- Directed by: Jahongir Ahmedov
- Screenplay by: Jahongir Ahmedov
- Produced by: Diyor Mahkamov
- Starring: Ulugʻbek Qodirov; Asal Shodiyeva; Rano Shodiyeva; Muhammad Iso Abdulhairov; Diyor Mahkamov ;
- Music by: Doniyor Agzamov
- Release date: 2016;
- Running time: 102 minutes
- Country: Uzbekistan
- Language: Uzbek

= Majnun (film) =

Majnun (rus. Мажнун uzb. Majnun) is a 2016 Uzbek melodrama film directed by Johongir Ahmedov and produced by Diyor Mahkamov.

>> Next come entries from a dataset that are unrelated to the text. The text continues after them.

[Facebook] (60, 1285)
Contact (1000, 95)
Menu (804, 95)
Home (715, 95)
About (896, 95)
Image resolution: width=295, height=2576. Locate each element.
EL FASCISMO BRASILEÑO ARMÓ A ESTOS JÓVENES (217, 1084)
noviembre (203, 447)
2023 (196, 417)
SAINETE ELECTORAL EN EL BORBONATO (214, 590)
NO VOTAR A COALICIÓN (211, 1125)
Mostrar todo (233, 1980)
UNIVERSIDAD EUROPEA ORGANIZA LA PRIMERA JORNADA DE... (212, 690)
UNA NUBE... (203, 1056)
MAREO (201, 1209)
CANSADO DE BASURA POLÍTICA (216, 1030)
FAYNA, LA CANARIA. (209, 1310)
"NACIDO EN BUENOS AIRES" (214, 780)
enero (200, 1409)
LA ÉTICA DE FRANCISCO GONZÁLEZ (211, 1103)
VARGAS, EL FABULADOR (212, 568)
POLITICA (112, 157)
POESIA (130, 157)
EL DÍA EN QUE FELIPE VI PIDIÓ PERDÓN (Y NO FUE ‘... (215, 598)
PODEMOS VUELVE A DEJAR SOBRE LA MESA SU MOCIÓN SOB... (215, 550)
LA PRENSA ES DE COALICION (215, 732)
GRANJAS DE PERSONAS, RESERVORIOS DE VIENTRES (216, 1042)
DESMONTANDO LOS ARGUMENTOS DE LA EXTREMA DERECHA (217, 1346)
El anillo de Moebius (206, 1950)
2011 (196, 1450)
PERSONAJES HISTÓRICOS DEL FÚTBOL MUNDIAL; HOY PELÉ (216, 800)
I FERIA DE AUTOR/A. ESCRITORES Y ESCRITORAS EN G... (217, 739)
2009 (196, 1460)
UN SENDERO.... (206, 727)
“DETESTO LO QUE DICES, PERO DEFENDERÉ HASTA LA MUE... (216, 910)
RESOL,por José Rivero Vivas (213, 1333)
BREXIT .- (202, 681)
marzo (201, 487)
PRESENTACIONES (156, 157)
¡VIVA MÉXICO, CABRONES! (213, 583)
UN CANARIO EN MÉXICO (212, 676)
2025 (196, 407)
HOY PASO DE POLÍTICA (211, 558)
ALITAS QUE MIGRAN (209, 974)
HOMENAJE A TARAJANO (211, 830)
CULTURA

The film stars Ulugʻbek Qodirov, Asal Shodiyeva and Elyor Mahkamov.

==Plot==
Majnun The film is about the life of a famous football player named Sardor Kamilov. All the journalists are interested in the whereabouts of the footballer, whose fans thought he was dead. A beautiful young journalist searches for Sardor for an interview. Sardor, who initially refuses, agrees on condition that she does not publish in the newspaper. The journalist who interviewed Sardor tells Sardor's secret to her friend, who publishes the information in a newspaper. Upon learning of this, the original interviewer is offended, and Sardor is very upset when he sees the information about him in the newspaper. The upset Sardor returns to his mountain hideaway. A family in the mountains is attacked by a pack of wolves; Sardor rushes to their aid and is killed by the wolves.

== Cast ==
- Ulugʻbek Qodirov: Sardor Komilov
- Asal Shodiyeva: Iroda
- Elyor Mahkamov: Nodir
- Matyoqub Matjonov: Asat cho’pon
- Rano Shodiyeva:?
- Diyor Mahkamov: Shokirjon
- Muhammad Iso Abdulhairov: Qilich
- Shorira Ismoilova:?
- Anjela Esimbetova: Zebo
- Asqar Hikmatov: Qodir
- Mirshod Atavullayev: Jamshid
- Elyor Nosirov: ustoz
- Radjabova Azisa : Afruza

== Sound post-production ==
Sound director Doniyor Agzamov. Sound design Doniyor Agzamov. CineLab sound post-production complex. Dolby Digital 5.1

=== Music ===
The music for the film "Majnun" was written Doniyor Agzamov.

The soundtrack of the film "Majnun" was performed by the famous Uzbek singer :uz:Shohruhxon

== Income ==
The film premiered on February 19, 2016, in Uzbekistan. This film was one of the most watched films in Uzbekistan.The budget and gross of the film have not been announced.